La deeptech française Ispiron, fondée par les bio-ingénieurs Irina Gbalou et Ahmed Said, annonce avoir remporté le Grand Prix du concours d’innovation i-Lab 2026 pour son projet SMARTBIO. Cette distinction s’accompagne d’un soutien de France 2030 pouvant atteindre 600 000 euros, destiné à accélérer le développement de sa nouvelle génération de bioréacteurs pour la production de biomédicaments.
L’entreprise veut désormais passer d’une phase de recherche et de développement à une technologie déployable auprès des laboratoires, groupes biopharmaceutiques et CDMO, les entreprises spécialisées dans le développement et la fabrication de médicaments pour le compte de tiers.
Un bioréacteur pensé pour faciliter le passage à l’échelle
La production de biomédicaments repose notamment sur la culture de cellules vivantes dans des bioréacteurs, avec un contrôle précis des conditions de fabrication. Le passage du laboratoire à des volumes industriels constitue toutefois une étape complexe : l’augmentation d’échelle peut modifier les conditions de culture, affecter les rendements et renchérir les coûts.
Ispiron développe donc un équipement combinant conception du bioréacteur, automatisation et monitoring intelligent.
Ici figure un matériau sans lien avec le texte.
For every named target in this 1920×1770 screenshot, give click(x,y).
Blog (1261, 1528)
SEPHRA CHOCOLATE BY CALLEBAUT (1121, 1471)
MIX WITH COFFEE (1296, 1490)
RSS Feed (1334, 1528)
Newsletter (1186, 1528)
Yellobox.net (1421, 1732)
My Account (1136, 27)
L’objectif affiché est de mieux maîtriser ces paramètres lors du passage de la R&D à la production industrielle.
La société cible notamment la fabrication d’anticorps, de vaccins et d’autres thérapies biologiques, avec l’ambition de réduire les coûts de production et de rendre les procédés plus facilement industrialisables.
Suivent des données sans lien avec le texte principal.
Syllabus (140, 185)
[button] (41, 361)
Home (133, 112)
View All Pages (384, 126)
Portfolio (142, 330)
« Nous avons beaucoup parlé de relocaliser la production de médicaments. Mais pour produire demain en France, il faut aussi maîtriser les technologies qui rendent cette production possible », explique Irina Gbalou, CEO et cofondatrice d’Ispiron.
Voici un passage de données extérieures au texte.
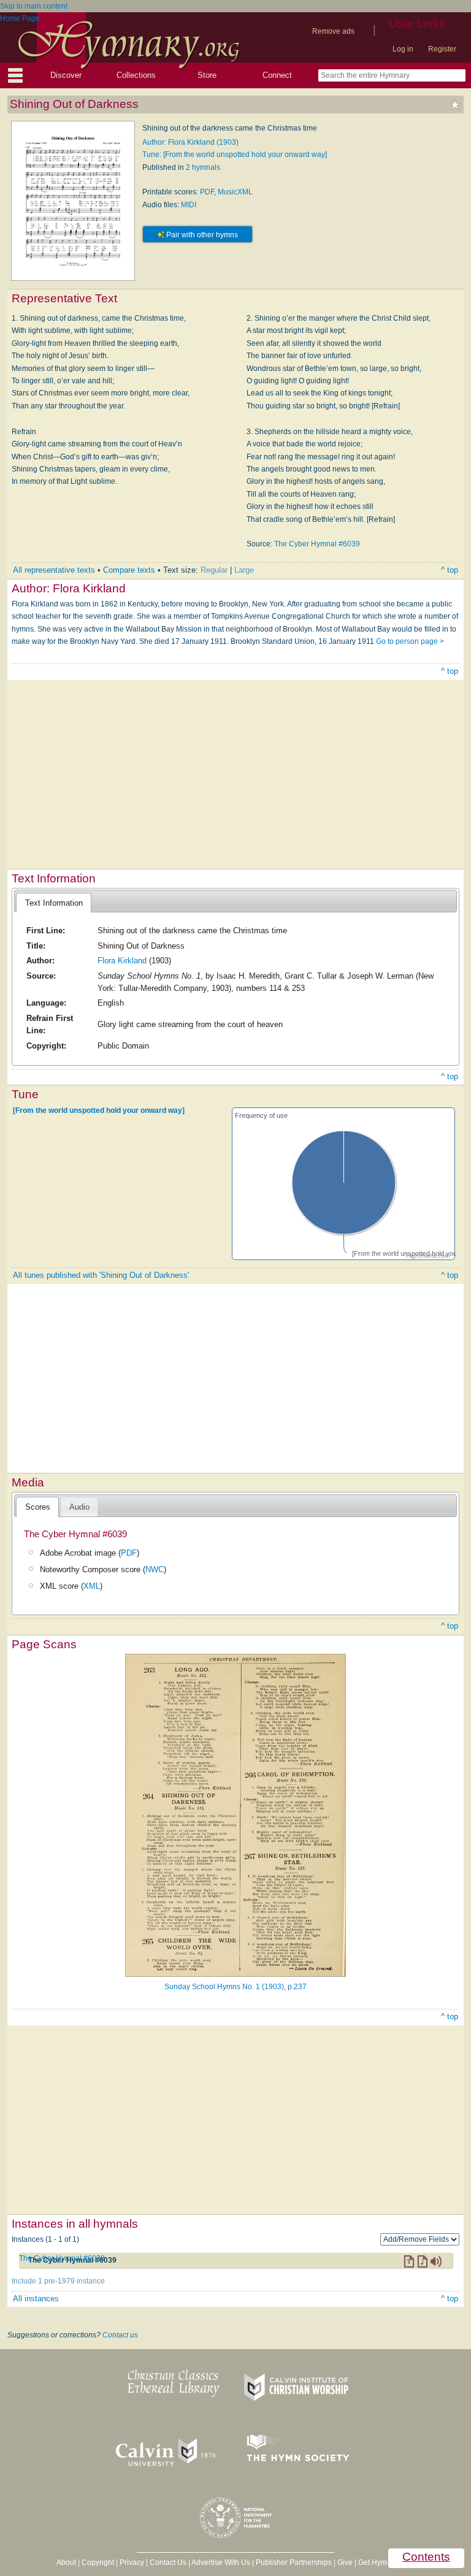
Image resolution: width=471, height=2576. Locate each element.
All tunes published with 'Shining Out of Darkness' (101, 1275)
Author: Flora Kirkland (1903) (190, 142)
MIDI (188, 205)
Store (206, 75)
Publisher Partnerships (294, 2562)
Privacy (132, 2562)
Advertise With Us (220, 2562)
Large (244, 570)
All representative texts (54, 570)
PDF (207, 192)
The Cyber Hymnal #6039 (317, 544)
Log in (402, 49)
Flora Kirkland (122, 960)
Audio (79, 1507)
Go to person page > (410, 641)
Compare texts (129, 570)
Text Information (54, 903)
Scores (37, 1507)
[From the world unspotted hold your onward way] (99, 1110)
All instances (36, 2298)
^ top (449, 570)
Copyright (98, 2562)
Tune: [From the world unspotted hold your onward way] (234, 154)
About (66, 2562)
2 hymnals (203, 167)
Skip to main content (33, 6)
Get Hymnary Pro (386, 2562)
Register (442, 49)
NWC (154, 1569)
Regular (214, 570)
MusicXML (235, 192)
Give (345, 2562)
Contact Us (168, 2562)
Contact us (120, 2335)
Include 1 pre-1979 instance (58, 2281)
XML (91, 1586)
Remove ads (333, 31)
Un projet inscrit dans la stratégie française sur les biomédicaments
Le projet s’inscrit dans un contexte où la bioproduction fait partie des priorités de France 2030. Le plan public fixe notamment l’objectif de produire au moins 20 biomédicaments en France à l’horizon 2030, en particulier contre les cancers et les maladies chroniques.
La France est par ailleurs passée du troisième au deuxième rang européen pour les biothérapies en développement, derrière le Royaume-Uni, selon un point d’étape publié par la Direction générale des Entreprises.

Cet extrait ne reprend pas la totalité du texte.